Hungary's central bank further cuts benchmark rate

2013-02-27 17:59:58

The rate-setting monetary council of the National Bank of Hungary cut its benchmark interest rate by 25 base points to 5.25 percent on Tuesday in a move widely anticipated by the market.

This was the seventh straight 25-base-point decline in the interest rate, bringing it down from 7 percent in August to the lowest it has been since November 2010, at the last Monetary Council meeting presided over by bank governor Andras Simor, whose six-year term of office expires this weekend.

Simor has been opposed to the rate cuts fearing that they would lead to a rise in inflation, but has been a minority on the council after the government appointed four members loyal to its point of view.

The monetary council issued a statement saying the central bank's inflationary targets would be attained even if monetary conditions were more relaxed.
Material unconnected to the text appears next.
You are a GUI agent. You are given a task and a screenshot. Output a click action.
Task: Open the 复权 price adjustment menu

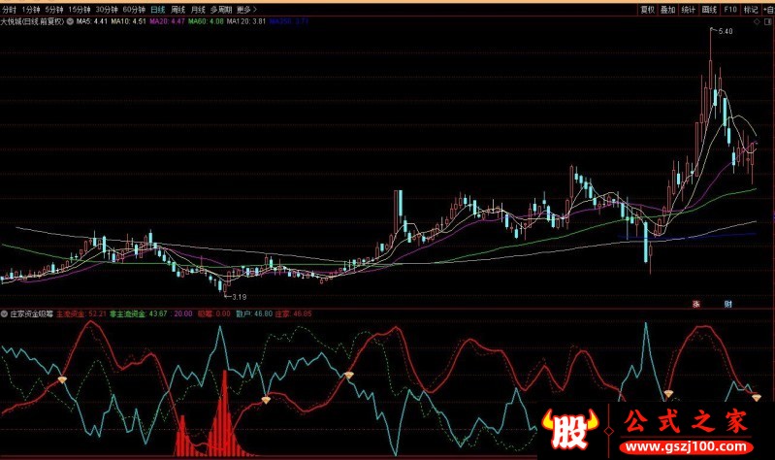point(647,9)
The benchmark rate, it continued, could continue to go down as long as expected medium-term inflation stayed at 3 percent and money market conditions remained favorable.

The Hungarian forint has remained comparatively steady, at 225.11 against the U.S. dollar and 294.63 against the euro, rates that have weakened slightly over past weeks, but are not yet a cause for concern, according to analysts.

Prime Minister Viktor Orban has said he would not make the name of Simor's successor public until Friday, three days before the new bank governor takes office.

While it is widely expected that Orban will name National Economy Minister Gyorgy Matolcsy for the post and has delayed his announcement to keep a skittish market from an extended response, whoever he chooses is anticipated to alter monetary policy in hopes of stimulating business lending and growth in a recession-plagued economy.

The Orban-led Fidesz administration has been dissatisfied with Simor's conservative approach and earlier this month called for a more "daring" use of "unorthodox monetary policy tools."